Problem to solve
When you reach the line with "Given: Click the", transcribe it and each line after it through the last one below, exactly. Pictures stay out.

Exercise data

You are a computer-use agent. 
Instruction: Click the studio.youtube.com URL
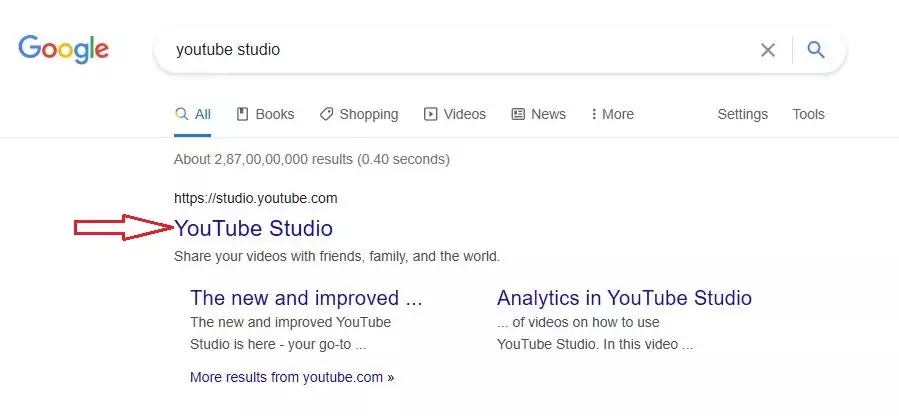(256, 199)
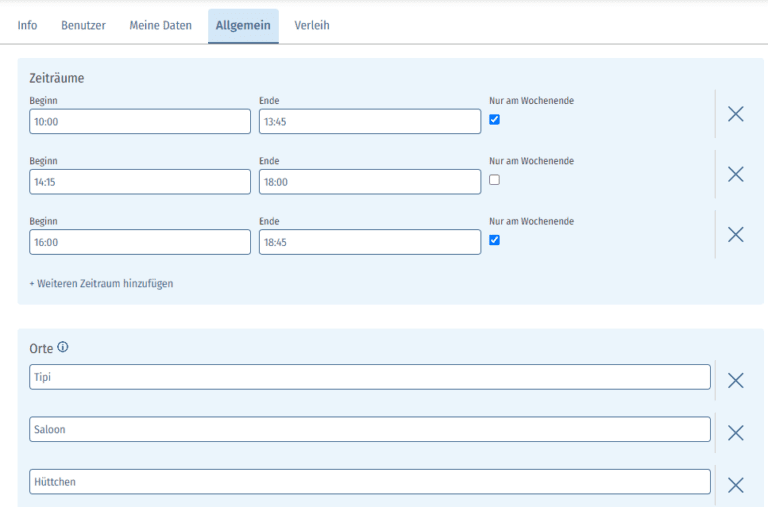Disable weekend-only for the 16:00 period
The height and width of the screenshot is (507, 768).
point(494,240)
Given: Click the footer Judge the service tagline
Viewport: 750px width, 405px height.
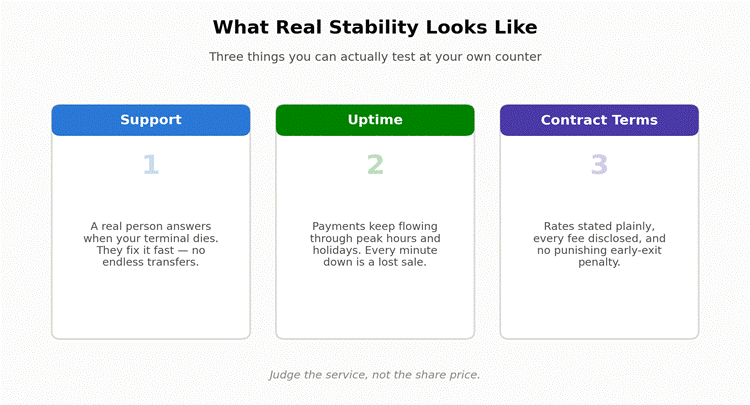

Finished exercise
Given: Click the footer Judge the service tagline
Viewport: 750px width, 405px height.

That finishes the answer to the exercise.